After that, it was pretty much "plug and chug" using geometry and trigonometry. Got answers accurate to about 0.6%+, compared to your exact solution... not to bad for a semigraphical approach. BTW, I am not recommending the above way of solving the problem (with the possible exception of determining M). Just wanted to see if I could do it. Your elegant solution is much better.

http://www.SlideRuleEra.net

http://www.VacuumTubeEra.net

 

[BAretired]

OTM: (W(AB)/2)sin(P) = (30(67)/2)sin(12.15) = 221.5k-ft
Fc: OTM/AF = 221.5/20 = 11kips

I am a little confused at how you got Fc. I'm not sure how AF factors in.

OTM = 211.5 foot-kips
Fc = OTM/AF = 10.6 kips

Fc is the axial force in the brace. It has a moment about point A of Fc.AF which must be equal to the overturning moment about A.

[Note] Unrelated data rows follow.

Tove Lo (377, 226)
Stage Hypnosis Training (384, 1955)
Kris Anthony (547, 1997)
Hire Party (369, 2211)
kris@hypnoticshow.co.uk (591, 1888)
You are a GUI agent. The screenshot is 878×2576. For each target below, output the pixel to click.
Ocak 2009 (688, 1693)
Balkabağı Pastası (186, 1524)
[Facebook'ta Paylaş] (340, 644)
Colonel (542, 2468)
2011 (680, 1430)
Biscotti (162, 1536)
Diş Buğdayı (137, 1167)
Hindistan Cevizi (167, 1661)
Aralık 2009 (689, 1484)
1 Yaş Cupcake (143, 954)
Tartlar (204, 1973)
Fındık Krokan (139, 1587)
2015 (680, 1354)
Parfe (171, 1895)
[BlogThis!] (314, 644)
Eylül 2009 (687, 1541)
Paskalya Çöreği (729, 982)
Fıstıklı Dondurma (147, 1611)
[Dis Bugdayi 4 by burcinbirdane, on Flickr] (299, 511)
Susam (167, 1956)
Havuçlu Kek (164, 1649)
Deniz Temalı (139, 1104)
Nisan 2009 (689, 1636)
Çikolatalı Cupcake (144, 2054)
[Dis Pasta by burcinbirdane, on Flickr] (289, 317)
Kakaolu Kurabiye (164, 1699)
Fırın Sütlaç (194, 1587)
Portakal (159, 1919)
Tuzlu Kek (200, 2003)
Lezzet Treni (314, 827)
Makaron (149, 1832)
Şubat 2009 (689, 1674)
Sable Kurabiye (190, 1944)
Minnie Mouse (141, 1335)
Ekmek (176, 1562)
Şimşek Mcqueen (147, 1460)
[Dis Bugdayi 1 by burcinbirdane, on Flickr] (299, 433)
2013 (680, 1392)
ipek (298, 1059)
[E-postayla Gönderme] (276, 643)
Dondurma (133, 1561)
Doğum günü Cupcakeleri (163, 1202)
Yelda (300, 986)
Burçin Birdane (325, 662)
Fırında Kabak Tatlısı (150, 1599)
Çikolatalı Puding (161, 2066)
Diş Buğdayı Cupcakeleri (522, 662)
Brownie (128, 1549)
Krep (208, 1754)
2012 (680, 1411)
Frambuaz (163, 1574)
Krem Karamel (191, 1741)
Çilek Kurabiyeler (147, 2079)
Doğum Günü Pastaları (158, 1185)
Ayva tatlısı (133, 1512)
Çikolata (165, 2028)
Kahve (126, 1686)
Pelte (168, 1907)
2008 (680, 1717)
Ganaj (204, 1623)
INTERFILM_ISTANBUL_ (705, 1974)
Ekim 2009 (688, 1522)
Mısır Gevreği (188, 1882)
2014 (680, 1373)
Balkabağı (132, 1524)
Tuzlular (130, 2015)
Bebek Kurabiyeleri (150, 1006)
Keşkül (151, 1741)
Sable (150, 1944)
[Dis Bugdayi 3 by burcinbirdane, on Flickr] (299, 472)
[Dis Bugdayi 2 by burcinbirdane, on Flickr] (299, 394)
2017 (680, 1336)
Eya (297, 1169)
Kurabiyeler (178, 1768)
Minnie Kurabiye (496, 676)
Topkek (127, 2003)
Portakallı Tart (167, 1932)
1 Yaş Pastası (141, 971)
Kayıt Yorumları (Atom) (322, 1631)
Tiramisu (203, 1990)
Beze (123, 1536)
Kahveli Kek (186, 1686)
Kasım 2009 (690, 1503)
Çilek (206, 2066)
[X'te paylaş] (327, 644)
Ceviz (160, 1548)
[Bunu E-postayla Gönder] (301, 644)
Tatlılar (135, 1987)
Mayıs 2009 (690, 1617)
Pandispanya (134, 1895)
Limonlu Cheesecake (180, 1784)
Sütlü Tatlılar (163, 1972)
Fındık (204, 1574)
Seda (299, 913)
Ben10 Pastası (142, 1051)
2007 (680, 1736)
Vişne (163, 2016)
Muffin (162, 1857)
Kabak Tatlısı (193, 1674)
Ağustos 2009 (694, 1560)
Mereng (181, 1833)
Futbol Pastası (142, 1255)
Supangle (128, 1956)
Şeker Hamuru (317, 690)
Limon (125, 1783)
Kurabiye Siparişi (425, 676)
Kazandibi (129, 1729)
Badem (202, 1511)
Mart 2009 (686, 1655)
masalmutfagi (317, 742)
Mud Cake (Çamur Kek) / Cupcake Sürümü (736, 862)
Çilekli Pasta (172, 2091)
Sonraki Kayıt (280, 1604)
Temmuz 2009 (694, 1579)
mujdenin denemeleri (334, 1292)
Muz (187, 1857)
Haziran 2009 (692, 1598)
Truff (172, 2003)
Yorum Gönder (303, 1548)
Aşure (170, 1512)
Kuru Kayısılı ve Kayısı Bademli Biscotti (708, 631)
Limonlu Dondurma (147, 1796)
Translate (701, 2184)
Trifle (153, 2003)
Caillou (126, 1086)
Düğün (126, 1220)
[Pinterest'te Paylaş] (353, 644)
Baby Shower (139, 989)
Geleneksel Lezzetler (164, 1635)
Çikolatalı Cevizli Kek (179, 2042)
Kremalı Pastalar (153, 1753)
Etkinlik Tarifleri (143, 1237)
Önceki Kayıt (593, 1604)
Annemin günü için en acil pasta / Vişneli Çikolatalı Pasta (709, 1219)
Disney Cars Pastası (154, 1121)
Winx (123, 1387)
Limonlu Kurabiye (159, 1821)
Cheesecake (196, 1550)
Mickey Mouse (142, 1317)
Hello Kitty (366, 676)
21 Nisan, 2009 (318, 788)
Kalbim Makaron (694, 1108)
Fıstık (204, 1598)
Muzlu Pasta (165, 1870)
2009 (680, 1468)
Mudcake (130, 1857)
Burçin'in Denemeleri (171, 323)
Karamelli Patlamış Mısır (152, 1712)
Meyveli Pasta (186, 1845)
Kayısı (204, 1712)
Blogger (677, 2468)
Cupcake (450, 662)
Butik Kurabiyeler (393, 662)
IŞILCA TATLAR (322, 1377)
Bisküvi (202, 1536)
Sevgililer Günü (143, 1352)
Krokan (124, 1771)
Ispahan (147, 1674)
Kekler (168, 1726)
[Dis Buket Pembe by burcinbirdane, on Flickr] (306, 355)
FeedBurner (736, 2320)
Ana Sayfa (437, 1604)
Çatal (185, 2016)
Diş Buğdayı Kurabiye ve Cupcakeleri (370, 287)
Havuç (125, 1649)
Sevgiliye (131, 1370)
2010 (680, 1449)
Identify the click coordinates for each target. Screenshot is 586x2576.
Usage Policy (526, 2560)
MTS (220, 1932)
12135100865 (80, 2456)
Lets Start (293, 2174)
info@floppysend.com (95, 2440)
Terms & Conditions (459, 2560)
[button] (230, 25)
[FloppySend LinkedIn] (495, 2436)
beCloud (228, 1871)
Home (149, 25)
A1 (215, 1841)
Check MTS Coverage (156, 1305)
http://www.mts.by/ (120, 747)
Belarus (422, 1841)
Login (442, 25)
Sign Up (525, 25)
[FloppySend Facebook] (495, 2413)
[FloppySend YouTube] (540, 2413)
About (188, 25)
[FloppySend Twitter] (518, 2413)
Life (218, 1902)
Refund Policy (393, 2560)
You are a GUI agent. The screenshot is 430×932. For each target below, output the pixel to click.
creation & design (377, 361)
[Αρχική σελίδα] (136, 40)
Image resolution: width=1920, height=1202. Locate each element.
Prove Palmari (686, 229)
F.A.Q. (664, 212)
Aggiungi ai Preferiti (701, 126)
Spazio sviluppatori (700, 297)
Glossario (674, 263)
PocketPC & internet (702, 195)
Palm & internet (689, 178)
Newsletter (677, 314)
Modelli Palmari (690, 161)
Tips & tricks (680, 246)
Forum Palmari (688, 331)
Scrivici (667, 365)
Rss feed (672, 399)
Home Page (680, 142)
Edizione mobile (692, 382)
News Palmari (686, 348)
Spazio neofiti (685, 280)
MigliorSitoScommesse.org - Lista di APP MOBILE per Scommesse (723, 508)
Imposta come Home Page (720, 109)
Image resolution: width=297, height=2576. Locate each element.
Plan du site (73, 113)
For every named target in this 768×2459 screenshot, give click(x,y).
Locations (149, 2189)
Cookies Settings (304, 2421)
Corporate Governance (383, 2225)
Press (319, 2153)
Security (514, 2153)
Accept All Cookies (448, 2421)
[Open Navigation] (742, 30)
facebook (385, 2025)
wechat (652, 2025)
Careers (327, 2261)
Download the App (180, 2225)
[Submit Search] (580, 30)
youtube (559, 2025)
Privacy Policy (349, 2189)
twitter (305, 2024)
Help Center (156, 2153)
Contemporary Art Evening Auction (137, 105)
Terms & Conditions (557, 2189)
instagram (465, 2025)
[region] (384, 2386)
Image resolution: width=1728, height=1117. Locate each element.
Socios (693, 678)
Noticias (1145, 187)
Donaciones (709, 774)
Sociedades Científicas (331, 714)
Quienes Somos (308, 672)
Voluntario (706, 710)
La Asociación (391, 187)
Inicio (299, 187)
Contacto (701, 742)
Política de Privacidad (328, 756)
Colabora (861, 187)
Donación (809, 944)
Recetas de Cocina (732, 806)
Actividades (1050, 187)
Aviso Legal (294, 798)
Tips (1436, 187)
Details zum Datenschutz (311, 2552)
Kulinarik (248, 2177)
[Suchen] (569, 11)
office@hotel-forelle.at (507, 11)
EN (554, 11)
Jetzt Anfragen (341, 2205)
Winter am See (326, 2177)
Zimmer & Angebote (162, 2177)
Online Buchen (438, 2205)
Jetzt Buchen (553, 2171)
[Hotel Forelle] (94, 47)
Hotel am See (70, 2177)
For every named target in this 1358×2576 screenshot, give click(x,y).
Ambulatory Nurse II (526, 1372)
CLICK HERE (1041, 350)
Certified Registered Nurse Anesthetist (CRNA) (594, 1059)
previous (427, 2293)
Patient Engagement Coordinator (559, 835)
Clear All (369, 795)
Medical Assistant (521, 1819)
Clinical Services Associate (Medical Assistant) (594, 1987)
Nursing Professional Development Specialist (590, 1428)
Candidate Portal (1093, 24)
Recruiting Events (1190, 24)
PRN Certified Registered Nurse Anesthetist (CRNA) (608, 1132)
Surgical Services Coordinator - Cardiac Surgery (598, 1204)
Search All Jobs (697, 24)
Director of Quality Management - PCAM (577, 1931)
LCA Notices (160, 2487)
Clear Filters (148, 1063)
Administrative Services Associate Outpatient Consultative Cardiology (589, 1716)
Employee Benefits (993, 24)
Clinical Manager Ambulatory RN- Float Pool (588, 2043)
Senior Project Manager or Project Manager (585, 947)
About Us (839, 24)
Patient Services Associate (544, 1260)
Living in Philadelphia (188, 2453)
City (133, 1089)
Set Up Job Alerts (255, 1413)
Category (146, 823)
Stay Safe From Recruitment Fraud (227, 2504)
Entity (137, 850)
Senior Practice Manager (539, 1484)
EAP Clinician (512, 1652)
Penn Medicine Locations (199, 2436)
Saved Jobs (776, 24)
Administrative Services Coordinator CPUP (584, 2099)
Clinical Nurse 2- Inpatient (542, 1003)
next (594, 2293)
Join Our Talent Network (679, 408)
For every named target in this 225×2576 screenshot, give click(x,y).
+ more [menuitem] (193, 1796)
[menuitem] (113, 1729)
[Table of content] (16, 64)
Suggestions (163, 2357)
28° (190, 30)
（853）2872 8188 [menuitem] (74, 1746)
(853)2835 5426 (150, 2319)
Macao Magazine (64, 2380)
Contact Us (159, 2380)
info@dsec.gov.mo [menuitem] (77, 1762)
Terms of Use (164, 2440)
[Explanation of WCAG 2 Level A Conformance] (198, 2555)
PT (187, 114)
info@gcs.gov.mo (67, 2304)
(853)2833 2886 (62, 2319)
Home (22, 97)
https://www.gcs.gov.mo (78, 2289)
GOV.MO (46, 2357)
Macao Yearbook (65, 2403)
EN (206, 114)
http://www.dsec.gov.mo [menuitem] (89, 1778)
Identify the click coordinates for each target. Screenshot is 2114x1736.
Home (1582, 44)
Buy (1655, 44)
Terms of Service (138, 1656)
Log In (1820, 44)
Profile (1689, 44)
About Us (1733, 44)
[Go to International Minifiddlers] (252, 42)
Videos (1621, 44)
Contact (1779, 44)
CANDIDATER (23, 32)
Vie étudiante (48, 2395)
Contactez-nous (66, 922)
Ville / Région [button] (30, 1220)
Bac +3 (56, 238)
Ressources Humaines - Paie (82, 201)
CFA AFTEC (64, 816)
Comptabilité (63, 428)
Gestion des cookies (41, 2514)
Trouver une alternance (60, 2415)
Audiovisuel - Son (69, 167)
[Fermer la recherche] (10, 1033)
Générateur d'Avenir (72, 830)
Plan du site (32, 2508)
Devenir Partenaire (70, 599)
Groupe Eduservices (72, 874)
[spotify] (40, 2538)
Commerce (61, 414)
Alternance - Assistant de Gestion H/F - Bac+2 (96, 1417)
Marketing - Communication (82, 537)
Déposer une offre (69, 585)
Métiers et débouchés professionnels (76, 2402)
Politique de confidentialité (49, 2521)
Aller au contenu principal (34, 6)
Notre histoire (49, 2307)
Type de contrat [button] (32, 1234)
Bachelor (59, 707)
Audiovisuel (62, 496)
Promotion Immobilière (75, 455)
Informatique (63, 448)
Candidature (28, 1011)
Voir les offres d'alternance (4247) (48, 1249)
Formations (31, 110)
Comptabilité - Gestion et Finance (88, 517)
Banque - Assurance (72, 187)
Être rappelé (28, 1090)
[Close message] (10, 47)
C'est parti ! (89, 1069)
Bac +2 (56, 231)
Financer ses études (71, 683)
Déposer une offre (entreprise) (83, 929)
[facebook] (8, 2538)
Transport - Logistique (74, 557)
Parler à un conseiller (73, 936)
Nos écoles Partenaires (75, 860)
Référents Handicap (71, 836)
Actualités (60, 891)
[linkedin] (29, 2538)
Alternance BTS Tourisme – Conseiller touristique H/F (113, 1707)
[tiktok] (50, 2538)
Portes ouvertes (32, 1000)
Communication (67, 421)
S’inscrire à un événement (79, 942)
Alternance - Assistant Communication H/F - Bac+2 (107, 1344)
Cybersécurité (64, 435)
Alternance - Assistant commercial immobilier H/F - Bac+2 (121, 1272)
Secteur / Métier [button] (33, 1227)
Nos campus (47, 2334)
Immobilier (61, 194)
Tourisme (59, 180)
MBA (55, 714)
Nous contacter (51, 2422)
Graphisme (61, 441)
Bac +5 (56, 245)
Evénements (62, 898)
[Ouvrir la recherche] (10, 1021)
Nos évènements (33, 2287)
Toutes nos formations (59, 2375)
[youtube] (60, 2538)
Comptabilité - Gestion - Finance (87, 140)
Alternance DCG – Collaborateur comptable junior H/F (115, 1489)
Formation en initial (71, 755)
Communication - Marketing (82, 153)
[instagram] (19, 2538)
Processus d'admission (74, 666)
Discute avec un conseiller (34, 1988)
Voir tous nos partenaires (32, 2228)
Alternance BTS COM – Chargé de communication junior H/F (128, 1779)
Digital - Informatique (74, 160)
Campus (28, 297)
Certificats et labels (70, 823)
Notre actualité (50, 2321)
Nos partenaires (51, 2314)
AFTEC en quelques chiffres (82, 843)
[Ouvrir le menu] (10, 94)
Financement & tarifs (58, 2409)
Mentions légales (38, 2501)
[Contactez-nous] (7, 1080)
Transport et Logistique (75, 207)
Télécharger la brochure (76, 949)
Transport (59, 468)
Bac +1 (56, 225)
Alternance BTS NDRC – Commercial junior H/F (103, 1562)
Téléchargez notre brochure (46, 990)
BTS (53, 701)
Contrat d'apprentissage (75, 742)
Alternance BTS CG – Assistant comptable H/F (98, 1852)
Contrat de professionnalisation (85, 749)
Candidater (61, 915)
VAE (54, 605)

When you consider only vertical load, it may be easier to calculate Fc from the reaction at C but if you want to add wind perpendicular to the wall, it is easier to use OTM/AF.

Assume there is a wind pressure of w acting normal to the wall in the sloped position. Then OTM(wind) = wL[sup]2[/sup]/2 where L is 67 feet. So the brace force due to wind is wL[sup]2[/sup]/(2*20) = 112.2w.

If braces are spaced 10 feet apart and wind pressure is 20 psf, w = 200#/'
So Fc from wind alone is 22,445# or 22.5k, substantially more than the force due to the dead load of the wall.

Another point to consider is the strength and deformation of the wall. It has a cantilever length of 33.5'. Are you sure you want to attach the brace at mid-height of the wall?

BA

 

[BAretired]

SlideRuleEra,
I got used to solving trusses using the graphical method when I started in Toronto in 1955. The plan checkers at that time insisted on a force vector diagram for each truss to be included on the drawings. It was a good way of solving for member forces and the accuracy was plenty good enough for engineering purposes.

Even now, when I want a quick and dirty solution to a problem, I scratch out a vector diagram on whatever is available and measure the length of the resulting vectors.

BA

 

[reesecc66]

BA, thanks for the explanation. Also, I just looked at my calcs and did get the 211.5 for OTM and accidentally wrote down 221.5. No biggie though.

As far as the cantilever goes, the "wall" is technically a bowed out banana shaped wall. The peak of the bow is right about h/2 and is connected at the base and the top of h. I was assuming a fully leaning wall as a worst case scenario and after running the calcs had more than enough built into my section.